Due to gravity, things also weigh differently on different planets. The mass of an object remains constant on all the planets, but weight changes. Your weight is the sum of the pull of gravity between you and the object you are standing on. Thus, when you stand on a weighing machine, the value shown is the force of attraction between you and the Earth (5). If you are on another planet, your weight will change depending upon the weight of the planet you are on (6).
Some Simple Examples Of Gravity
Here are some simple examples of gravity that you have experienced.
- When you throw a ball up, it comes down.
- You do not fly in the air when you jump.
- You slide down and not up from a slide.
- Water in the glass sets at the bottom and does not float at the top.
- A fruit falls down a tree.
- A rock rolls down a hill.
- When poured, the milk falls in the cup.
- Feathers eventually fall on the ground.
- Snow and rain fall to the ground.
Importance Of Gravity In Our Life
Gravity is vital for us to live comfortably on Earth. It influences our day-to-day lives on a large scale.
1. It keeps us grounded on the Earth and prevents us from floating away.
2. It keeps Earth at a specific distance from the Sun, due to which we feel neither too hot nor too cold.

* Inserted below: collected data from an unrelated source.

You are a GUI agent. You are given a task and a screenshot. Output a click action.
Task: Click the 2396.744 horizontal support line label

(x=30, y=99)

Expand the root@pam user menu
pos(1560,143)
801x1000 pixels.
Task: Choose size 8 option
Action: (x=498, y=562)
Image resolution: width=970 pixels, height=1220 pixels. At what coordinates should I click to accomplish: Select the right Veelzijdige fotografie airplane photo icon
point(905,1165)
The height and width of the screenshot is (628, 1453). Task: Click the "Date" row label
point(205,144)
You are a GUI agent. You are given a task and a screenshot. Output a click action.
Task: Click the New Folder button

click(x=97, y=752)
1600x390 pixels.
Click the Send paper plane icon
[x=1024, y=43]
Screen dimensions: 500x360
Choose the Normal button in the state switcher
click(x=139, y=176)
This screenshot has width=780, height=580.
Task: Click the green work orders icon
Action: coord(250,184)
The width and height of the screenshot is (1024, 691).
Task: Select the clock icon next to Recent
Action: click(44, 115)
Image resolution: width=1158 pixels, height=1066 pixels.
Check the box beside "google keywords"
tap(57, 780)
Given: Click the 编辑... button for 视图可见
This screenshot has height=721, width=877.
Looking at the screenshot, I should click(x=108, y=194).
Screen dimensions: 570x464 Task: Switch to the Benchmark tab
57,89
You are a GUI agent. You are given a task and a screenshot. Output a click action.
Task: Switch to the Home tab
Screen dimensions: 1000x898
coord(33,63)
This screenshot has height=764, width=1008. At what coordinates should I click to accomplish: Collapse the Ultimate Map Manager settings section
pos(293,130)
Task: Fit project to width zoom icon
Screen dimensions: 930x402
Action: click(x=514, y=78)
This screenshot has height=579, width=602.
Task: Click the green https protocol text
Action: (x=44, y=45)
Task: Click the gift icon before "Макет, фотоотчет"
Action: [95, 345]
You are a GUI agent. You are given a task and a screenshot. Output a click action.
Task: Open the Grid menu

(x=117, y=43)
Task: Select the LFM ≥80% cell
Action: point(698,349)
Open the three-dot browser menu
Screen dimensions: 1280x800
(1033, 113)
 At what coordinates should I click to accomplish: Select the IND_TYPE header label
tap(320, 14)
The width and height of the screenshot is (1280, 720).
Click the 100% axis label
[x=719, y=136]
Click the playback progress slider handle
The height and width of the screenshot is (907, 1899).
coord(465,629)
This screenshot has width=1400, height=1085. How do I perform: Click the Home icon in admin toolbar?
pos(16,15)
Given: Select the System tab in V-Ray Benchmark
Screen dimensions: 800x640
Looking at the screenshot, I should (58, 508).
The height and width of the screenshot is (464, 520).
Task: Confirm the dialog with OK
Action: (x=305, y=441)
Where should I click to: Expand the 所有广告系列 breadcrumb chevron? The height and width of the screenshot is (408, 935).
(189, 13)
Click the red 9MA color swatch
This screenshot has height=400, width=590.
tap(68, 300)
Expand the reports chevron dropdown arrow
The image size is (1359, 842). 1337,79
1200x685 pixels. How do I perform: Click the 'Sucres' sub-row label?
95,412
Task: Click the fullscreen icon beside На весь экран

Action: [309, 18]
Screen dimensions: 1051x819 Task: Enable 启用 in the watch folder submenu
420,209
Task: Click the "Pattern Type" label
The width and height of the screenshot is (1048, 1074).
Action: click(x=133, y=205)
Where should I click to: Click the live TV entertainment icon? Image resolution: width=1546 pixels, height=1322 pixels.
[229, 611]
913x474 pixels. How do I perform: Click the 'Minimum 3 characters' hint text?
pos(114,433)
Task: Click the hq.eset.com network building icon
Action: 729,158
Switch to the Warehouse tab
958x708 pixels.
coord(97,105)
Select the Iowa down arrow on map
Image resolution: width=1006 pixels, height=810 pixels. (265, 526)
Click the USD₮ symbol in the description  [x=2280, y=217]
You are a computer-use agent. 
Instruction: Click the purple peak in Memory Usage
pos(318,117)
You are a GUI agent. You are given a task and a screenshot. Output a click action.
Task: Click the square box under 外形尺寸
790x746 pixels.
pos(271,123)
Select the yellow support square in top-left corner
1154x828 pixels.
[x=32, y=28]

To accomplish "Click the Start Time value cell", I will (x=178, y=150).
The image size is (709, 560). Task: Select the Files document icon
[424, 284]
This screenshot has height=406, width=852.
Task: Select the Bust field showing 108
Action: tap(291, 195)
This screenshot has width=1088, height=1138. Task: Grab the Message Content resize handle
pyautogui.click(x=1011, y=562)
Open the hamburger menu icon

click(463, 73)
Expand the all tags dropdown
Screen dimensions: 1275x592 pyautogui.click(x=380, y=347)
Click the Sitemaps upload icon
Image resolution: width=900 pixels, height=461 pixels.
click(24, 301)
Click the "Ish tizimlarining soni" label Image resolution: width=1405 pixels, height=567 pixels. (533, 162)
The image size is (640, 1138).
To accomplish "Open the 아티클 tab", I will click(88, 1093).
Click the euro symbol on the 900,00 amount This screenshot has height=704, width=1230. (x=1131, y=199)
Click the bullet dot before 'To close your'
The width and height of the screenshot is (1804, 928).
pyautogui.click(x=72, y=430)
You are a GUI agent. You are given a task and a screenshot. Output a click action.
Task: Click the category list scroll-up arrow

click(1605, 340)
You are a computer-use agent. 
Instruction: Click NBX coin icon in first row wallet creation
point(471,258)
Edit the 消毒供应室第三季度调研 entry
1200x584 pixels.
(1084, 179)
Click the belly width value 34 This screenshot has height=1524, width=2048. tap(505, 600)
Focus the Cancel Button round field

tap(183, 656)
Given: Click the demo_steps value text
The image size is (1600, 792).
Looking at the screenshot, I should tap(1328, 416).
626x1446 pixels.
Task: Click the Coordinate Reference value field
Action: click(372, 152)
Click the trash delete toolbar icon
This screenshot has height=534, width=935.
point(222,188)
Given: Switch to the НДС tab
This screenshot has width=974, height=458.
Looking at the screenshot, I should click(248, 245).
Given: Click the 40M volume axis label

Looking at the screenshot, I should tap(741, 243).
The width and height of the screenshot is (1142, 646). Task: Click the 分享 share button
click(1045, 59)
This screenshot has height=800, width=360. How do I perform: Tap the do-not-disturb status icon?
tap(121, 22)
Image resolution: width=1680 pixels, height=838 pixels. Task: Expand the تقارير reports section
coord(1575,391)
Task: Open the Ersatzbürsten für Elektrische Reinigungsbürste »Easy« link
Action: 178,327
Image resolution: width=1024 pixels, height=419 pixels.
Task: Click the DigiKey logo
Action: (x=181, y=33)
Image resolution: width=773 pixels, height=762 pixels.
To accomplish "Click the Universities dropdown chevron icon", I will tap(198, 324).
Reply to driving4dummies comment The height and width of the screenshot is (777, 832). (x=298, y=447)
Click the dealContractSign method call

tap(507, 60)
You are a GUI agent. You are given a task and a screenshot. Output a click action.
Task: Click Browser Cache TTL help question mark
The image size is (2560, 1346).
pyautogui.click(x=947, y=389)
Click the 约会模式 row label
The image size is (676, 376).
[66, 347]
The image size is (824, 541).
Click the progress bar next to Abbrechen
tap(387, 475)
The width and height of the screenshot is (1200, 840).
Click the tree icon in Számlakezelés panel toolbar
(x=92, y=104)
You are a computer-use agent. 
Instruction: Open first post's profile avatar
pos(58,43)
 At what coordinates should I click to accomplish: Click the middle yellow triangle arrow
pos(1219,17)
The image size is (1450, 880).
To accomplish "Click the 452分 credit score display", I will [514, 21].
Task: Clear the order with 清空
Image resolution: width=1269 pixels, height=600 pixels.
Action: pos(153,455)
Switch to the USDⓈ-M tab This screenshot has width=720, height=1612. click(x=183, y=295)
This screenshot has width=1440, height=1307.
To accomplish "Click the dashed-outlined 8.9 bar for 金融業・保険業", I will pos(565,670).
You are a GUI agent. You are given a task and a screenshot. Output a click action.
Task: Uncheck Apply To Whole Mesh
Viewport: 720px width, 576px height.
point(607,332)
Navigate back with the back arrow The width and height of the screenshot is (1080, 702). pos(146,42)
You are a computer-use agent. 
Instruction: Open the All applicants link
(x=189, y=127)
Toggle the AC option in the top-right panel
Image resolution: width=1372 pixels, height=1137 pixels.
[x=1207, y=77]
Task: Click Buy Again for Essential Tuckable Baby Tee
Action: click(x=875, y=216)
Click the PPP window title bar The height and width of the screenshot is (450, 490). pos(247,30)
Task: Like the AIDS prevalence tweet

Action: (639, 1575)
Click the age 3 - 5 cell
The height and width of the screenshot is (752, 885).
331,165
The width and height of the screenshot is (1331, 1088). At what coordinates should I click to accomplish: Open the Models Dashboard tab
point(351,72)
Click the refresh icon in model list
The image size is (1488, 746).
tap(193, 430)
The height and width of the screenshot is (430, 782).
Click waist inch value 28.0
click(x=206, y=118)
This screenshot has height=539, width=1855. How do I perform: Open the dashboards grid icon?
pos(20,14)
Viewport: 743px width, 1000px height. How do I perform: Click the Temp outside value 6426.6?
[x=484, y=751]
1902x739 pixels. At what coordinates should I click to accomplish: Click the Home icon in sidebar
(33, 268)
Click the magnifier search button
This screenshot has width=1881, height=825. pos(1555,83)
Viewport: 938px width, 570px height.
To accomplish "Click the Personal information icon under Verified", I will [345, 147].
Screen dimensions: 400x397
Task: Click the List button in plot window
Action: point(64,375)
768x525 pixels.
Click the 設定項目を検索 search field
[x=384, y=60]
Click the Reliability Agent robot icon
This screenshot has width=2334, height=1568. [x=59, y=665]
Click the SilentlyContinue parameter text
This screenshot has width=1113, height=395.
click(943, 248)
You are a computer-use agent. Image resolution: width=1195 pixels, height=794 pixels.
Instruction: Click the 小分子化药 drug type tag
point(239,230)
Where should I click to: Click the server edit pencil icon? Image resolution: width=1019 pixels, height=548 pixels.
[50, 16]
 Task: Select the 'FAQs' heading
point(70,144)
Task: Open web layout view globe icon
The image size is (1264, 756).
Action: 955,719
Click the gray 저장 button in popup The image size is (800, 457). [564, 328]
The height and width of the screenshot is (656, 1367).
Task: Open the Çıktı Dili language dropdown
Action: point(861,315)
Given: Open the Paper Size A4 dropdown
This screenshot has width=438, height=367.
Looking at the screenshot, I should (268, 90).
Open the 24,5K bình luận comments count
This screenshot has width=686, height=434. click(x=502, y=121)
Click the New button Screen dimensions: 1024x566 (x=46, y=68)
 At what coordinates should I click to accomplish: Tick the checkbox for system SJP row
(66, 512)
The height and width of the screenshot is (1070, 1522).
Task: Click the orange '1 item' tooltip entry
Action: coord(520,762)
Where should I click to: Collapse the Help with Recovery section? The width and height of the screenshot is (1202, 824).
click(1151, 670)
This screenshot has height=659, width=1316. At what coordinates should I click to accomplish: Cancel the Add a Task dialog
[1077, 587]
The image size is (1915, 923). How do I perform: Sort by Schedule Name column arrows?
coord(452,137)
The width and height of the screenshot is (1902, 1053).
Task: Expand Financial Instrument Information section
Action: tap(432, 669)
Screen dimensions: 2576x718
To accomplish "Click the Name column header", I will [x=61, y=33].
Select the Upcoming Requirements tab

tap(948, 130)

3. The Moon’s gravitational pull results in the high and low tides in the ocean (7). Tides cause changes in the Earth’s landforms, help in the formation of creeks and inlets, and help us generate electricity.
Facts About Gravity
1. The bigger the object’s mass, the greater is its gravity.
2. Gravity guides the growth of plants and all the vegetation.
3. The gravitation pull in a black hole is so strong that even light cannot escape from it.
4. If you weigh 100 pounds on Earth, you would weigh 38 pounds on Mars.
5. We don’t actually “feel” gravity. We only feel the effects of trying to overcome it by jumping or falling.
6. Gravity always pulls; it never pushes.
7. There is zero gravity in outer space, so you would be weightless if you were floating out in space!
8. Objects weigh more at sea level than on the top of a mountain.
9. To escape Earth’s gravitational pull, you would have to travel seven miles (about 11 kilometers) per second.
10. The Sun has the most powerful gravitational pull in our solar system.
11. People grow taller without gravity. Astronauts grow up to three percent taller while living in microgravity.
12. Gravity has been around since the beginning of the universe, and it works the same way everywhere in the universe.
Now you know how vital gravity is to us. Sir Isaac Newton, a visionary of his time, was a man looking in all directions to answer the questions most people didn’t even know to ask. It is crucial to question first and then strive to find answers to something you don’t know. This is how great discoveries are made, and legends are born.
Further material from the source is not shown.